Made the changes that needed to be made based on FL's report.
I'm posting this message for France, because she wasn't able to add it to the blog yesterday.
Here is the complete message about the work done yesterday. If you
have any question please don't hesitate to email me or to post a
message on this blog: Today I looked through the home page and checked
for any typos & errors:
ACCUEIL:
Line 1: (starting with) débuts...la Concile change for (=) le Concile
line 3: en France ...auparavent = auparavant
Under "AU SUJET"
SCHÉMA:
Do we have more than one schéma here? should we add a 's' to the title
SCHEMA?
INSTRUCTIONS
line 4: On peut accéder... ù change for (=) où
...ils sont listés;on = listés; on (add a space after semi-colon)
...peut cliquer sur les entêtes = en-têtes
ENCODAGE
2. TEXTES AUTONOMES
LES TEXTES
line 1: Les textes autonomes...documents tel que = tels ...grand texte
telle = tel...
PRINCIPES DE BALISAGE
line 2: <div>: ... et d'autres <div>s = should we keep the s? The
plural form sounds weird to to me.
... Les éléments <div> element = '<div> element' I wonder if we should
italicise <div> element or put quotation mark?
line 3: l'attribut n = 'n' This n sound smaller than it suppose to be,
also do we neen to put it in quotation or to italicise ?
line 4: L'élément <head> est utilisée = utilisé
line 9: Pour des structures...des éléments peuvent être insérées =
insérés
line 15: <hi>:...un texte en caractères tels que = caractères
spécifiques tels que... Maybe we need to add 'spécifiques'?

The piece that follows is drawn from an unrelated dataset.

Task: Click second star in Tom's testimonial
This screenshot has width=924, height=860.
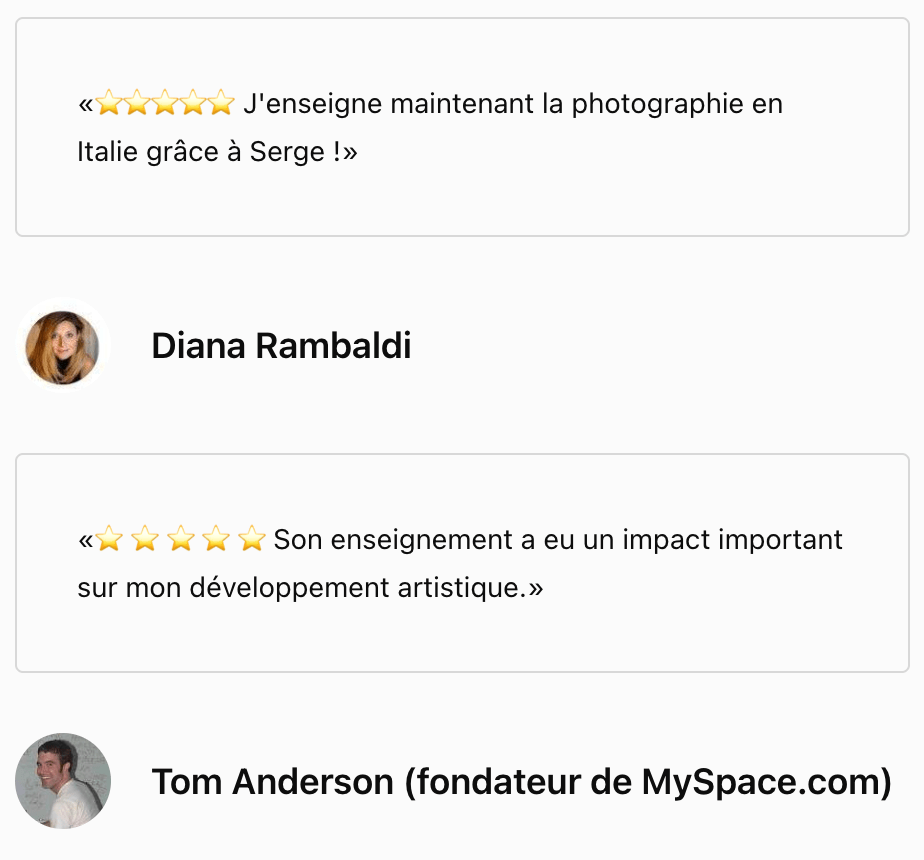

line 17 : L'étiquette est utilisé = utilisée
2.1. Pour les notes = 2. Pour les notes
lines 12:<list> et <item>: ... aparaissent = apparaissent
ANALYSE DE TEXTES
line 1: L'index... aux versions texte = versions 'texte' or italicised
line 3: plus...et nous fournirons prochainement des liens pertinents
aux textes = plus... et des liens pertinents aux textes seront
disponibles prochainement. I think it sounds better this way.
I also noticed when we go on DOCUMENT then 'gravure' page and we point
to the 1st image, the title that appears for a few seconds has a typo
Présage malheurux = malheureux
Pushed the latest XML files into the db, and then noticed that apostrophes in title
attributes in the output were being double-escaped. Edited teiGeneral.xsl
to remove escaping from the output of <reg>
elements as title
attributes. We'll have to watch this, though; the escaping may have been there for a reason. Not clear whether the XSLT processor will handle escaping appropriately or not.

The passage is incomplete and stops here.